We didn’t ride on a transplanter yesterday.  The husband ran down the plastic with the water-wheel transplanter and punched holes in the plastic and once he went down a row he stopped and he and I and The Boy stuck plants by hand.  The Girl planted some too, because the plants were ‘so cute’ and needed homes.  But then she got distracted by lady bugs and asking constantly if she could go to grandma’s and would the ants sting her and a butterfly and picking strawberries.  Yes, we do have a few rows of strawberries.  No, unfortunately they’ll probably never produce enough for us to be open for picking.  We had to plant them so late because of The Flood that they didn’t get the root development they needed before they went into dormancy.  The way the weather was this winter (if you could call it that) didn’t help.  It was so up and down and then we had that horrible cold spell in March.  It’s turned into our personal strawberry patch, or The Girl’s strawberry buffet.  We wouldn’t have planted them at all but we didn’t plant the year before and while it was so nice to have the spring ‘off’, we missed having spring school tours.  We hoped we’d get enough to still do those and have some for the CSA, but it looks like that’s not going to happen so, Plan B.  Anyway, back to what I was talking about which was setting out plants.  While we were setting I kept thinking back to helping my Aunt and Uncle set out tobacco, and how great it was that my son was out there planting plants with us, and while we might not be taking some glamourous trip or something this spring break he was learning that hard work means something and if we work hard this spring and summer and fall maybe this winter we can take the glamourous trip.  Welcome to farm life.
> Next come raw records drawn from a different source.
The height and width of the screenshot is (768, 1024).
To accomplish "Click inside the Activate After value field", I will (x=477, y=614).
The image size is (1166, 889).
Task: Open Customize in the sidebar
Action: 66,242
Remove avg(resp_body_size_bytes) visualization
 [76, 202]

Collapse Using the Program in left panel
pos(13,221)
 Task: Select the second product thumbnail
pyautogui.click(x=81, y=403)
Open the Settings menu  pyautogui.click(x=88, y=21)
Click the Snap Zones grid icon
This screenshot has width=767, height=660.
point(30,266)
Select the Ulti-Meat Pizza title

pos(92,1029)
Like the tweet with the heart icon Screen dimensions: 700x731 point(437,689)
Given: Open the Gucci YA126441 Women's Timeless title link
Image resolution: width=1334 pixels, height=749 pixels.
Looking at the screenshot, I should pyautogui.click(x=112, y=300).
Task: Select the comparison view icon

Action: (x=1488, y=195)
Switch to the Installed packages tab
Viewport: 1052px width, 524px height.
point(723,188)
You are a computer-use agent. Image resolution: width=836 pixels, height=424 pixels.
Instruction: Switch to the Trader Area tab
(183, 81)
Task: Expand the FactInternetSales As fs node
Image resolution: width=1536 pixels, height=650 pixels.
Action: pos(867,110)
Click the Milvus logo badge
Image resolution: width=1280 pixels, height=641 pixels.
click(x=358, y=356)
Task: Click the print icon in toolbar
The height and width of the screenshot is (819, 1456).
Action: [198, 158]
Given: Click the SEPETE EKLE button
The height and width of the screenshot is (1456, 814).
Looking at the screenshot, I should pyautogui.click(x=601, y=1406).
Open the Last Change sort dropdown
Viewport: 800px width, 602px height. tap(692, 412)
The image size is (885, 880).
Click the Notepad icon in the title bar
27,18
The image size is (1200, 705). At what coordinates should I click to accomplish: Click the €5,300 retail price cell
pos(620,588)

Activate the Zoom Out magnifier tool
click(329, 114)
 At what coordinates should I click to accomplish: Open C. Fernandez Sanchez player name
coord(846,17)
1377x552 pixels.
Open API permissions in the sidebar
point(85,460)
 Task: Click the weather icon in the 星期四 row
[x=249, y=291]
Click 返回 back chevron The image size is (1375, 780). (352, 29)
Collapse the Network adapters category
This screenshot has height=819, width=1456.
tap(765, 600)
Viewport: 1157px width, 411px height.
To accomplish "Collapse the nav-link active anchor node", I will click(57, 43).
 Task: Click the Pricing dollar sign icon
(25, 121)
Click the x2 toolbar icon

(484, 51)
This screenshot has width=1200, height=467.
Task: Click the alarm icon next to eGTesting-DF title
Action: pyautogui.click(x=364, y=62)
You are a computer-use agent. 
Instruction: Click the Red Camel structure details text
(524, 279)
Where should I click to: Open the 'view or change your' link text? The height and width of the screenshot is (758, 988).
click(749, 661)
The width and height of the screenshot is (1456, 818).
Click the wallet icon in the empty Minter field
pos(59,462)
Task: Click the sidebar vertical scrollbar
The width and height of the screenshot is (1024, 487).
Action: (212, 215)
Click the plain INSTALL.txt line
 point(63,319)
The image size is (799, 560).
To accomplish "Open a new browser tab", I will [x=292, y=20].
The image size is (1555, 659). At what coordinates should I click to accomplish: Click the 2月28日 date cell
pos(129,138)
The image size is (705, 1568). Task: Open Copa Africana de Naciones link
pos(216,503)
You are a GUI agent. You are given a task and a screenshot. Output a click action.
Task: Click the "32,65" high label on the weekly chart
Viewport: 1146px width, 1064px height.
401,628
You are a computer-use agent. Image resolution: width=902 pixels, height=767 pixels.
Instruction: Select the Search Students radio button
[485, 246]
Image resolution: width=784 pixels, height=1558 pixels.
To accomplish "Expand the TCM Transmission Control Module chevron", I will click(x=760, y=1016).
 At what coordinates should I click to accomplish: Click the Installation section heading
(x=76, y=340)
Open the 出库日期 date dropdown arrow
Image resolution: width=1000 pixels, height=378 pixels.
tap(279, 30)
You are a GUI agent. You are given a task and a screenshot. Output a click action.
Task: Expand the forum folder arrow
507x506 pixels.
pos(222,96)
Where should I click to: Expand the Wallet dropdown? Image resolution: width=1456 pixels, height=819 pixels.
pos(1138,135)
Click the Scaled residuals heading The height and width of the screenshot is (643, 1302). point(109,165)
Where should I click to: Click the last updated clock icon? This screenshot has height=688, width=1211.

I maintain that everyone ought to have to work a week on the farm.  If it does nothing else it will teach you the value of your education and an appreciation for those who choose to work with their hands (either because they have to or want too).  One of the best things it teaches is teamwork.  If we all work together towards a common goal there’s no telling what we can achieve. I can think of another place or two that concept might work…

Our poor strawberry plants.

She said "they taste like fruit punch."
The Boy is picky like me.  He said "they'd be good without the sesame seeds on them."  Bless his heart.

The sunset we were rewarded with as we prayed for rain.